MPs AND PUBLIC SIGNAL SUPPORT FOR GREENPEACE
15 August 1997
On the sixth day of Greenpeace activists' occupation of the Stena Dee oil drilling platform in the Atlantic Frontier, political and public support is growing for the campaign to prevent climate change by halting oil exploration and investing in solar power.
So far almost 90,000 people have signed a petition urging Tony Blair "to prevent climate change, by stopping new oil exploration in the Atlantic Frontier and investing in clean energy such as solar electricity." This is backed up by a cross party group of nearly 90 MPs who have supported the campaign in some way including the signing of Early Day Motions calling for the re-direction of fossil fuel subsidies to sustainable energy technologies.
Next month Greenpeace will be represented at the three main party conferences beginning with a green rally at the Liberal Democrats in Eastbourne on the eve of an important debate on the party's new climate change policy paper. In addition to speaking at a major fringe at the Labour Party conference on climate, Greenpeace is hoping that delegates will get a chance to check out the practical applications of renewable energy in the Greenpeace solar kitchen. This will be rounded off with a Greenpeace organised fringe at the Tory party Conference in Blackpool with the party environment spokesman Tim Yeo and a BP representative, chaired by Tom Burke - a former adviser to two Secretary of State's for the Environment.

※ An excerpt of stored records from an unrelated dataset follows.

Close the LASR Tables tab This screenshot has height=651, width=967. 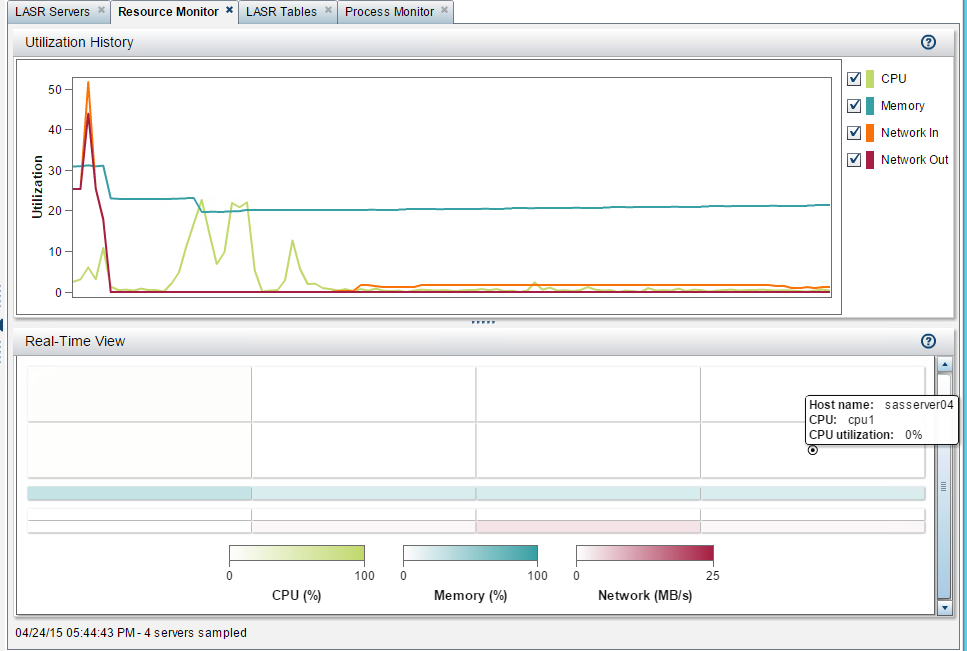coord(328,10)
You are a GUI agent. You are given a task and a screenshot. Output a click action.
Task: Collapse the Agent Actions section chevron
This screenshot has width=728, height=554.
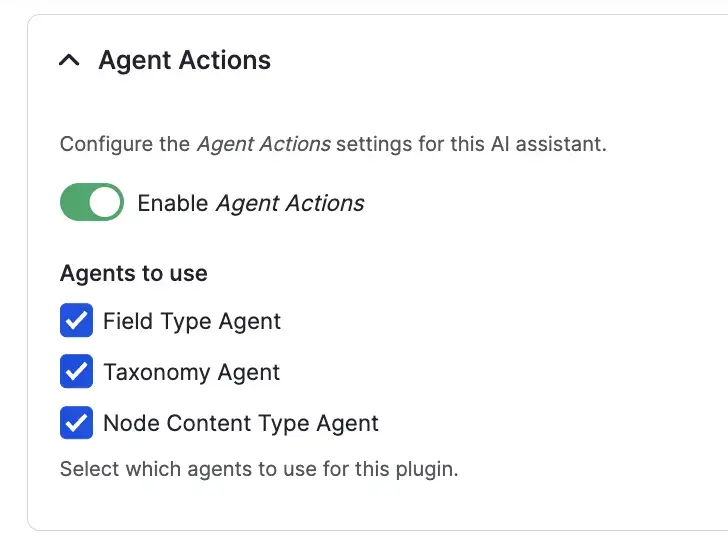point(69,61)
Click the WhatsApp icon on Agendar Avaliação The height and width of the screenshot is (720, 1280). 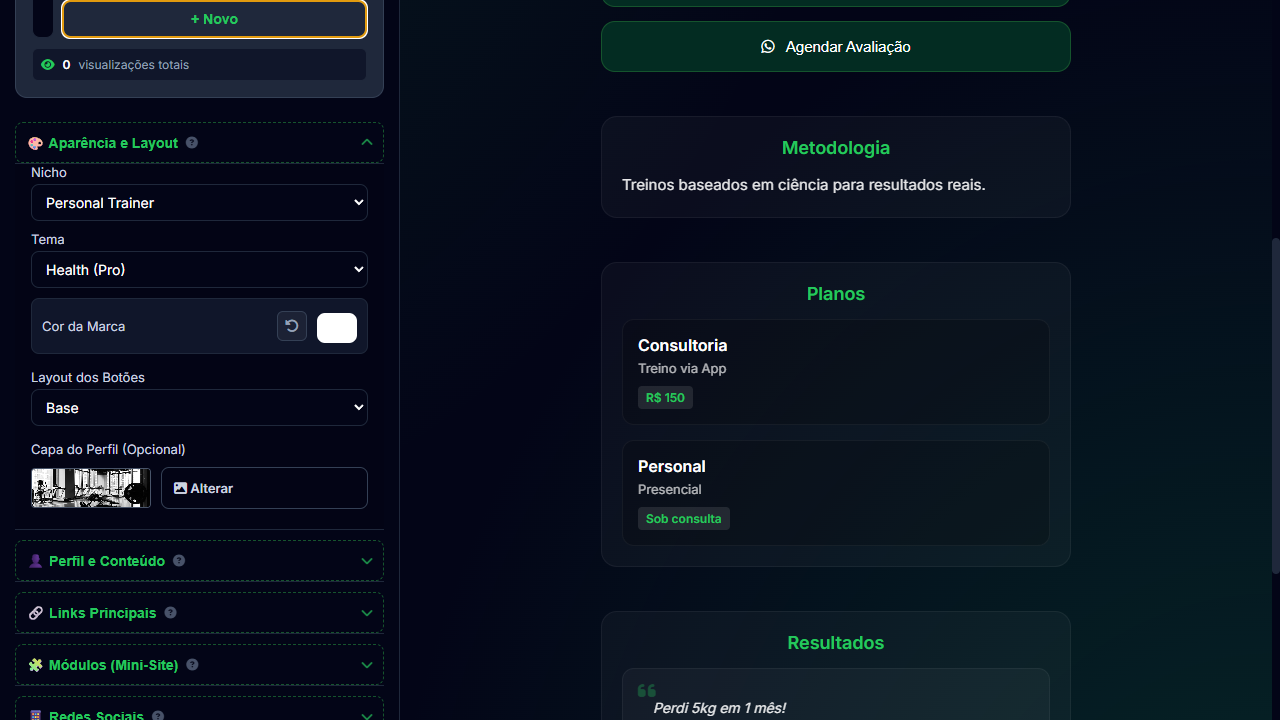point(768,47)
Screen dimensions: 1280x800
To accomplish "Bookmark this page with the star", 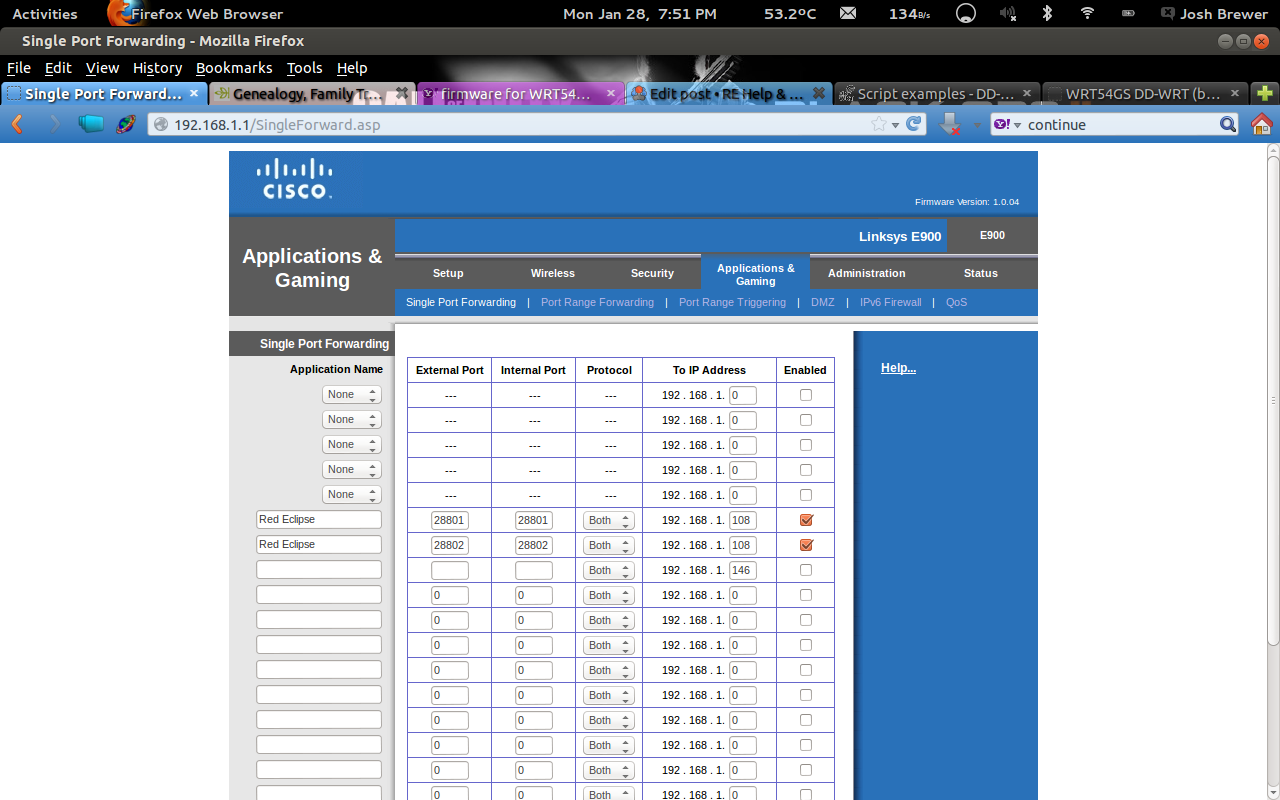I will [878, 124].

Tim Yeo in a recent letter to Greenpeace said: "I am confident that in view of the steadily increasing interest and concern with climate change this is an opportune moment to promote discussion about the urgent need to switch away from present consumption of fossil fuels, and in turn this clearly has far reaching implications for future exploration."
Sir Edward Heath has also expressed support for further debate on the issue. A representative of his private office wrote to Greenpeace that: " Sir Edward believes that it would certainly be helpful for the Government to start a fundamental rethink of its policy regarding the use of fossil fuels."

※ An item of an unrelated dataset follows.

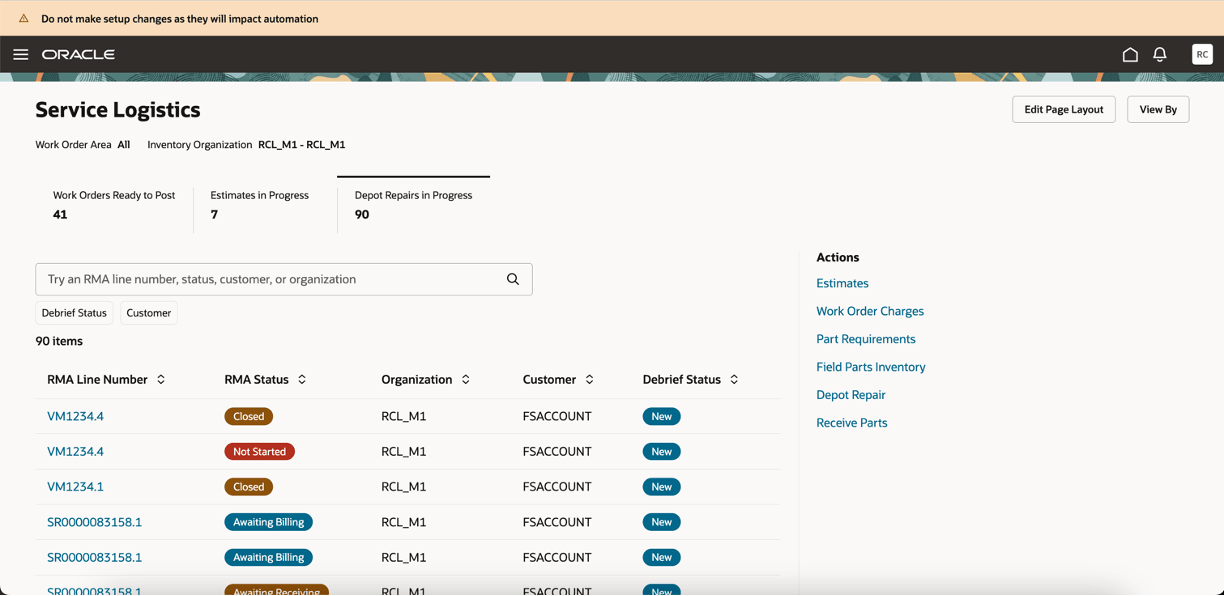
Task: Select Work Orders Ready to Post tab
Action: [x=114, y=205]
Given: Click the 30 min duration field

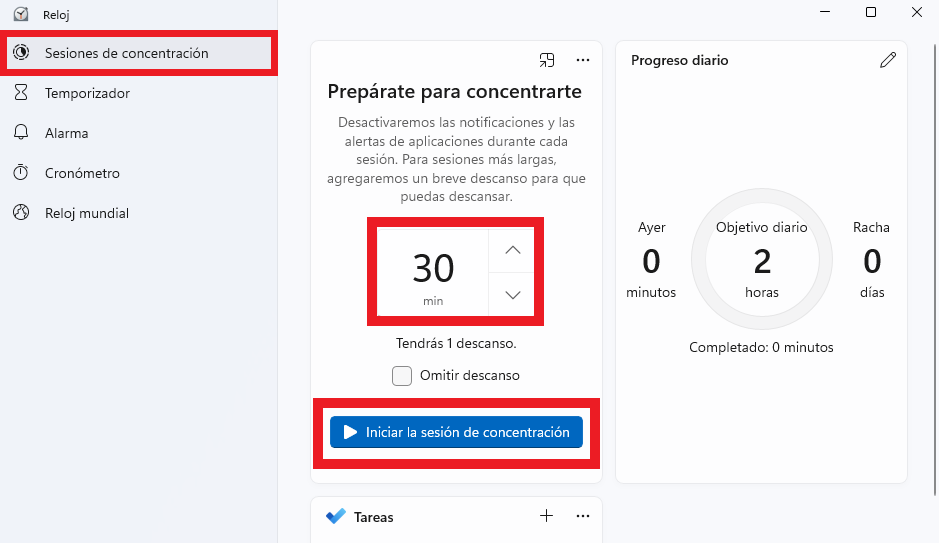Looking at the screenshot, I should point(433,272).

The ongoing occupation by Greenpeace of the Stena Dee is part of Greenpeace's global campaign to protect the climate from dangerous levels of carbon dioxide emissions by preventing new reserves of oil being opened up. Another Greenpeace vessel, the MV Arctic Sunrise, has also just begun protest action against oil exploration on another new oil frontier in Alaska.

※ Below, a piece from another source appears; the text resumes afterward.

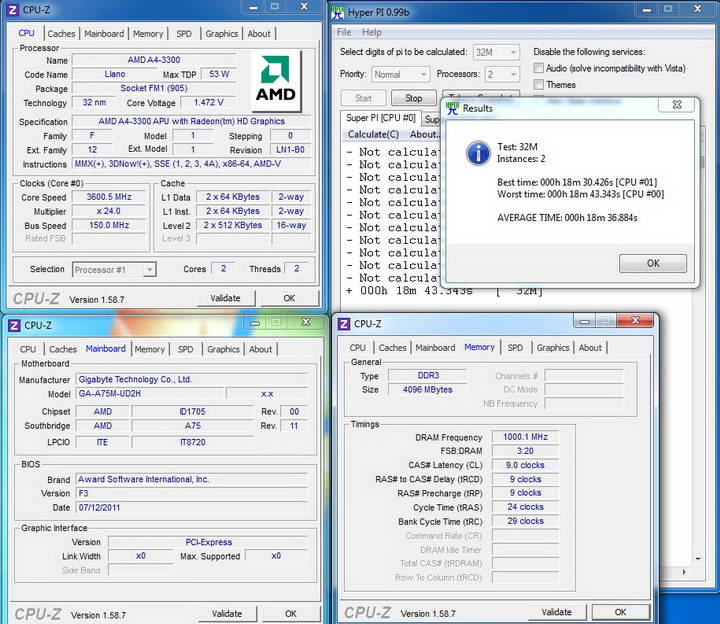Click the CPU-Z icon in Memory window title
Viewport: 720px width, 624px height.
[x=343, y=324]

Overnight in the Atlantic Frontier, Greenpeace activists launched inflatables at 8pm and then again between 2am and 7 am to stop the Stena Dee moving towards its intended destination, BP's Foinaven field, still five miles away. Protestors were successful in stopping the Stena Dee from moving off. Protestors are occupying a solar survival capsule strapped to the leg of the floating oil platform.
Notes to Correspondents
1. For photographs/video footage of the Greenpeace occupation of the Stena Dee please contact the Greenpeace Press Office.
2. The full wording of the first early day motion signed by 49 MPs (as of 9 June 1997) is as follows: "This House welcomes the new Government's claim to put concern for the environment at the heart of policy making, so that it is not an add-on extra but informs the whole of government from housing to energy policy through to global warming and international agreements; notes that later this month world leaders will meet at the Environmental Special Session of the UNGA to discuss the environment for the first time since the Earth Summit in Rio in 1992, where the UK signed up to the Framework Convention on Climate change whose objective is to constrain climate change to rates and limits allowing ecosystems to adapt naturally; further notes that in 1995 scientists from the IPCC deemed climate change to be discernible; calls on the Government to ensure that energy prices reflect the environmental costs of energy production using instruments such as carbon and energy taxes; and further believes that the priority should be given to developing renewables over fossil fuels by the removal of all direct and indirect subsidies to the fossil fuel and nuclear industries and the transferral of these funds to accelerate the commercialisation of sustainable energy technologies and the uptake of energy efficiency."
3. The full wording of the second early day motion signed by 41 MPs is as follows: "This House congratulates the Peabody Trust, the capital's largest housing association providing homes for 27,000 Londoners, for its joint initiative with Greenpeace on a benchmark solar project which has furnished three terraced homes in Silvertown in London's docklands with completely solar-powered resources; notes that each house is expected to save a third of its electricity bills a year - around £60 - resulting not just in savings for people on low incomes but also helping to protect the climate by utilising a safe and clean renewable resource; and calls on the Government to re-direct the monies currently spent supporting the fossil fuel industry in the UK to provide capital grants for a national solar programme to deliver a minimum of 50,000 solar powered homes by 2010."